Please write out all the data exactly as shown.

- [EXTRACTED ENTRIES]
Content starts
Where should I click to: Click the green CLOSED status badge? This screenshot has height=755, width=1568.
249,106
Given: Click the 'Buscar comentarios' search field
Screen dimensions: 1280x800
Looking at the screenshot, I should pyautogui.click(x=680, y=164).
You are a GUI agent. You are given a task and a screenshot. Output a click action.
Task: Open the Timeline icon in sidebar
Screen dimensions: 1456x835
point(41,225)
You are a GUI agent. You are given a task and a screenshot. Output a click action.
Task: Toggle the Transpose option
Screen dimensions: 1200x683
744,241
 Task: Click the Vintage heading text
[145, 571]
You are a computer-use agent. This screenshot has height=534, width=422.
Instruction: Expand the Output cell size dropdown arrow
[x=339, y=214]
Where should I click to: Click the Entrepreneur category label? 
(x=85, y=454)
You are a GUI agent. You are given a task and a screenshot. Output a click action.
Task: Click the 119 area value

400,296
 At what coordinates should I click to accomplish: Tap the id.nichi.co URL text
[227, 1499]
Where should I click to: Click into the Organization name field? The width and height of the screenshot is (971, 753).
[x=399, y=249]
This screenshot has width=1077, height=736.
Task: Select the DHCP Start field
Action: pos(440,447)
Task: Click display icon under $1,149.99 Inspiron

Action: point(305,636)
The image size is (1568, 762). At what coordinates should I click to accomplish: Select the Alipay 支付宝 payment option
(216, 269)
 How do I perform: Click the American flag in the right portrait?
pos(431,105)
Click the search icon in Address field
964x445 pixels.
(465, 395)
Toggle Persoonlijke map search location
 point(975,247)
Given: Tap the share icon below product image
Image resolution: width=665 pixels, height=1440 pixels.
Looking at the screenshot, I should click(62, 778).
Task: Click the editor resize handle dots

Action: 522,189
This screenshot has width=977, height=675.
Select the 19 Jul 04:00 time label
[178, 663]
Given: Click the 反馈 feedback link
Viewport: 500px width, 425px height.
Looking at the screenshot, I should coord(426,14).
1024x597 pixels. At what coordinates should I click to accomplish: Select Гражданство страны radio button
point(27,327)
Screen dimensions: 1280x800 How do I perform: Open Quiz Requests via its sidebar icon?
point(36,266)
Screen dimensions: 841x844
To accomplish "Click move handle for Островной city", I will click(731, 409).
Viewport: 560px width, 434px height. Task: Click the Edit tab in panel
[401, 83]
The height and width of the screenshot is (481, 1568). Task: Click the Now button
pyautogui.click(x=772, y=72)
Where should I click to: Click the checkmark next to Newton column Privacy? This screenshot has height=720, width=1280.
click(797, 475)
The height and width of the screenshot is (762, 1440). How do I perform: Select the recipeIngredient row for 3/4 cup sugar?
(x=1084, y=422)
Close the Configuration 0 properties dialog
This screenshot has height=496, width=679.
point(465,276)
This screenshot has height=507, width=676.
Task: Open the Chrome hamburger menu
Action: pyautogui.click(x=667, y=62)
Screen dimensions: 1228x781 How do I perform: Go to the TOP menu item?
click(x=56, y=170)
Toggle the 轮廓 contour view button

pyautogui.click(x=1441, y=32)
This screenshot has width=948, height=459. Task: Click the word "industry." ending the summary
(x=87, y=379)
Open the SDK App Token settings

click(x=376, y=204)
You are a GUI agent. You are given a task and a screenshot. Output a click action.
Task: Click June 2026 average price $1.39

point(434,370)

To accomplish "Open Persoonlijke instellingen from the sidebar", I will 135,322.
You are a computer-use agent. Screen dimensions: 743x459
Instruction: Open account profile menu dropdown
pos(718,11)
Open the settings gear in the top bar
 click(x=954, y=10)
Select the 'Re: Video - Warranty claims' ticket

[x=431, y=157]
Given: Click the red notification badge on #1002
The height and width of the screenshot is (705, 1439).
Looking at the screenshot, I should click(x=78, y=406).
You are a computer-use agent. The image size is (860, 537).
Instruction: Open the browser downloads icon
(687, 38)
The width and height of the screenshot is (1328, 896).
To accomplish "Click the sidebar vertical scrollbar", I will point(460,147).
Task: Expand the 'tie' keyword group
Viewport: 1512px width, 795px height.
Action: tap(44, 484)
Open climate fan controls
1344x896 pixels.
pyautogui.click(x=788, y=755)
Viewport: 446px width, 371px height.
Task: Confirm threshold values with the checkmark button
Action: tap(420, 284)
Content ends
- [RESPONSE]
Where should I click to: Click the green CLOSED status badge? This screenshot has height=755, width=1568.
249,106
Given: Click the 'Buscar comentarios' search field
Screen dimensions: 1280x800
Looking at the screenshot, I should pyautogui.click(x=680, y=164).
You are a GUI agent. You are given a task and a screenshot. Output a click action.
Task: Open the Timeline icon in sidebar
Screen dimensions: 1456x835
point(41,225)
You are a GUI agent. You are given a task and a screenshot. Output a click action.
Task: Toggle the Transpose option
Screen dimensions: 1200x683
744,241
 Task: Click the Vintage heading text
[145, 571]
You are a computer-use agent. This screenshot has height=534, width=422.
Instruction: Expand the Output cell size dropdown arrow
[x=339, y=214]
Where should I click to: Click the Entrepreneur category label? 
(x=85, y=454)
You are a GUI agent. You are given a task and a screenshot. Output a click action.
Task: Click the 119 area value

400,296
 At what coordinates should I click to accomplish: Tap the id.nichi.co URL text
[227, 1499]
Where should I click to: Click into the Organization name field? The width and height of the screenshot is (971, 753).
[x=399, y=249]
This screenshot has width=1077, height=736.
Task: Select the DHCP Start field
Action: pos(440,447)
Task: Click display icon under $1,149.99 Inspiron

Action: point(305,636)
The image size is (1568, 762). At what coordinates should I click to accomplish: Select the Alipay 支付宝 payment option
(216, 269)
 How do I perform: Click the American flag in the right portrait?
pos(431,105)
Click the search icon in Address field
964x445 pixels.
(465, 395)
Toggle Persoonlijke map search location
 point(975,247)
Given: Tap the share icon below product image
Image resolution: width=665 pixels, height=1440 pixels.
Looking at the screenshot, I should click(62, 778).
Task: Click the editor resize handle dots

Action: 522,189
This screenshot has width=977, height=675.
Select the 19 Jul 04:00 time label
[178, 663]
Given: Click the 反馈 feedback link
Viewport: 500px width, 425px height.
Looking at the screenshot, I should coord(426,14).
1024x597 pixels. At what coordinates should I click to accomplish: Select Гражданство страны radio button
point(27,327)
Screen dimensions: 1280x800 How do I perform: Open Quiz Requests via its sidebar icon?
point(36,266)
Screen dimensions: 841x844
To accomplish "Click move handle for Островной city", I will click(731, 409).
Viewport: 560px width, 434px height. Task: Click the Edit tab in panel
[401, 83]
The height and width of the screenshot is (481, 1568). Task: Click the Now button
pyautogui.click(x=772, y=72)
Where should I click to: Click the checkmark next to Newton column Privacy? This screenshot has height=720, width=1280.
click(797, 475)
The height and width of the screenshot is (762, 1440). How do I perform: Select the recipeIngredient row for 3/4 cup sugar?
(x=1084, y=422)
Close the Configuration 0 properties dialog
This screenshot has height=496, width=679.
point(465,276)
This screenshot has height=507, width=676.
Task: Open the Chrome hamburger menu
Action: pyautogui.click(x=667, y=62)
Screen dimensions: 1228x781 How do I perform: Go to the TOP menu item?
click(x=56, y=170)
Toggle the 轮廓 contour view button

pyautogui.click(x=1441, y=32)
This screenshot has width=948, height=459. Task: Click the word "industry." ending the summary
(x=87, y=379)
Open the SDK App Token settings

click(x=376, y=204)
You are a GUI agent. You are given a task and a screenshot. Output a click action.
Task: Click June 2026 average price $1.39

point(434,370)

To accomplish "Open Persoonlijke instellingen from the sidebar", I will 135,322.
You are a computer-use agent. Screen dimensions: 743x459
Instruction: Open account profile menu dropdown
pos(718,11)
Open the settings gear in the top bar
 click(x=954, y=10)
Select the 'Re: Video - Warranty claims' ticket

[x=431, y=157]
Given: Click the red notification badge on #1002
The height and width of the screenshot is (705, 1439).
Looking at the screenshot, I should click(x=78, y=406).
You are a computer-use agent. The image size is (860, 537).
Instruction: Open the browser downloads icon
(687, 38)
The width and height of the screenshot is (1328, 896).
To accomplish "Click the sidebar vertical scrollbar", I will point(460,147).
Task: Expand the 'tie' keyword group
Viewport: 1512px width, 795px height.
Action: tap(44, 484)
Open climate fan controls
1344x896 pixels.
pyautogui.click(x=788, y=755)
Viewport: 446px width, 371px height.
Task: Confirm threshold values with the checkmark button
Action: tap(420, 284)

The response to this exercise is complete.